Lesson For Old People:
Look, I know that being old, technology vexes you. But if something isn't working, trying it over and over again isn't going to work.

4) This morning, people at my stop had just finished boarding the bus and it was starting to pull away, when I saw a woman (I'd say early-to-mid 60s) about twenty yards away, running towards the bus, frantically waving for the driver to wait. And she was really booking, too. At the last moment, the bus driver saw her, stopped the bus, and opened the door. At which point, the woman promptly stopped running, and...I can't even say that she started to walk. More like started to stroll leisurely towards the bus. She wasn't in pain or limping or anything. She wasn't out of breath. She just apparently decided that since the bus was waiting for her, there was no longer a need to hurry. She even stopped to grab a copy of the Express. Everyone was watching her out the windows, and everyone wanted to kill her.

Lesson For Old People: If you can't run, don't risk injury by running after a bus and wait for the next one. If you can run, don't you dare stop until you're on the damn bus. That extra thirty seconds to a minute may not seem like a big deal to you, but it creates a snowball effect, where next we miss the light, and then we get caught in traffic, and as a result, people miss their train.

Besides, you're old. You don't have that much time left. Move it!

3 comments:

JC said...

That article was hilarious! Featuring the blind woman had me confused about the correlation between not being able to see and not being able to STAND. Because from what I saw, her legs seemed to be in perfect working order.

It's funny: People generally want us to mind our own business. But then when we do we get accused of being rude.
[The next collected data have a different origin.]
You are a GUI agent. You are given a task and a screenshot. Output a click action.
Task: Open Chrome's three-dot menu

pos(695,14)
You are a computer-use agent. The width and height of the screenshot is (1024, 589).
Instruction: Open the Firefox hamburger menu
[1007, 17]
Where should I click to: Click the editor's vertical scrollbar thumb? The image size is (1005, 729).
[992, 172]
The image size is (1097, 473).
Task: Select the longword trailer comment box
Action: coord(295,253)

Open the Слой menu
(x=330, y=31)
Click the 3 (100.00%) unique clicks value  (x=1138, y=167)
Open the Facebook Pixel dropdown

Me, I've got my nose in a book the whole way. If someone wants my seat they're going to have to fucking ask me for it. And then I'd gladly give it up. But I'm not going to check the entrants every time the freakin' train stops.

Tinksfairy said...

Amen! And also, can we create a vaccine to help with whatever it is in my nature that encourages creepy people to sit next to me? Creepy old men, specifically. Who want to chat and want to know how old I am and if I'm "from" DC.

Trav said...

Hmph, that might've been me saying "Oh come on!" at the metro stop. I got no patience for them elderly folk. We need to turn this country into Logan's Run and quick.